### PROMPT:
Please update the listing from the line with "Where should I" to the line with "click(x=340, y=7)", replacing "green" with "blue" and keeping everything else the same. Leave the pictures out of your answer.

* Begin MATERIAL SHOWN *

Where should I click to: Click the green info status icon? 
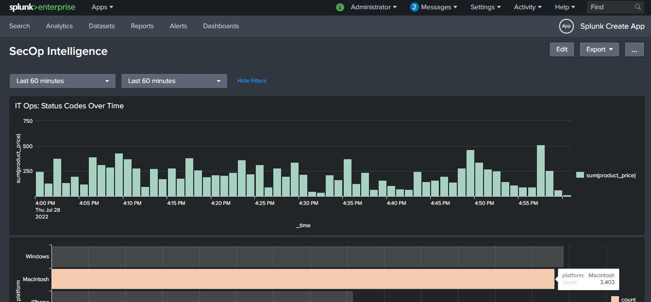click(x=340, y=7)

* End MATERIAL SHOWN *
* Begin MATERIAL SHOWN *

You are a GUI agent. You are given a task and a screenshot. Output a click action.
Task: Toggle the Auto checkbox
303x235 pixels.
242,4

* End MATERIAL SHOWN *

### COMPLETE RESPONSE:
Where should I click to: Click the blue info status icon? 
click(x=340, y=7)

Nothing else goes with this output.